Director Adrienne Campbell-Holt has coaxed gorgeously subtle emotional tones from the three out-of-town actors who each play a parent and a child. Indeed, the performers seem to reflect scenic designer Bob Lavallee’s contrasting sets like chameleons: Dim, smeared, and a little grimy from neglect for the first act, then bright, sharp, and eager for a cleansing rain during the second. As needy, irresponsible son Walker and aloof, fearful dad Ned, Scott makes the tough choice not to soften his characters’ unflattering qualities. Walker, in particular, can be downright repugnant in his manipulations, but it lends credibility to the production. Campbell has apparently little to do but be relatively mature and centered as daughter Nan and is then given potentially too much neurotic Southern shtick to display as pre-schizophrenic mom Lina. Campbell wisely grounds the latter in flirtatious charm rather than doomy, tic-laden foreboding. Hogan pretty much steals every scene as Pip, the cocky soap opera actor who refuses to believe that being miserable automatically equals being deep. As Pip’s father Theo, he locates the rage that a talented young artist must feel when he realizes he isn’t, in fact, brilliant.

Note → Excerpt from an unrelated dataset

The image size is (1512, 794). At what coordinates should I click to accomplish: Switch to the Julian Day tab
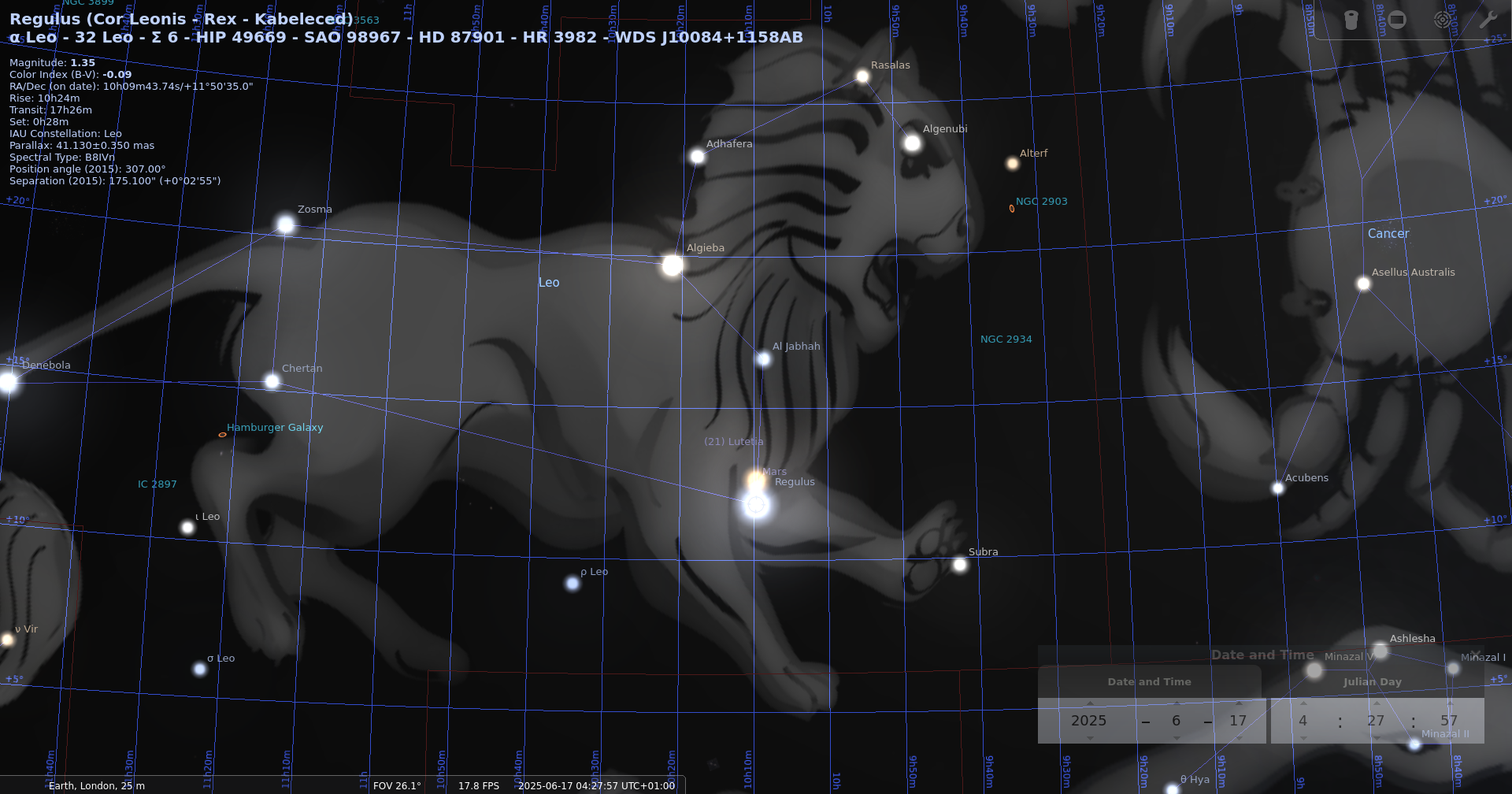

Three Days of Rain has conspicuous flaws, not the least of which is the self-conscious, implausibly hyper-intellectual dialogue that streams out of the characters’ mouths. I’m all for any well-read playwright who offers high-minded chatter in a contemporary universe of Twitterized digital murmurs, and when Greenberg marries his wit to the words, the results can be glorious. (When Nan notes how “well-adjusted” the self-satisfied Pip is, Walker counters that their friend is actually “precision-manufactured” instead.) But this script throws so many names and allusions at you — Freud, Heidegger, Sophocles, even Edna St. Vincent Millay and Maxwell Anderson — that the playwright begins to feel as show-offy and insecure as the cynical Walker. When Lina remarks that everyone she’s met in New York is either a genius or a connoisseur, it could be a sardonic comment on Greenberg’s cast of characters. This quality of educated ostentation drains some of the sympathetic quality from the adult children’s universal dilemma: a hunt for just the right clue to explain their parents’ obscure unhappiness and by extension, of course, their own.
Still, Greenberg mines some exquisite, uncomfortable, and familiar emotional territory in Three Days of Rain, and it’s a tribute to how well he understands the unspoken but volatile cross-currents inside fractured families that the play is satisfying despite providing no hard and fast “answers” by the quiet close of act two. Amphibian’s alert, in-step cast rescues the script from its excesses and thrillingly conveys the messy inner dynamics of the parent-child relationship, the mystery that forms us and follows us to our graves.
Three Days of Rain
Thurs-Suns thru Sept 20 at the Fort Worth Community Arts Center, 1309 Montgomery St, FW. $15-25. 817-923-3012.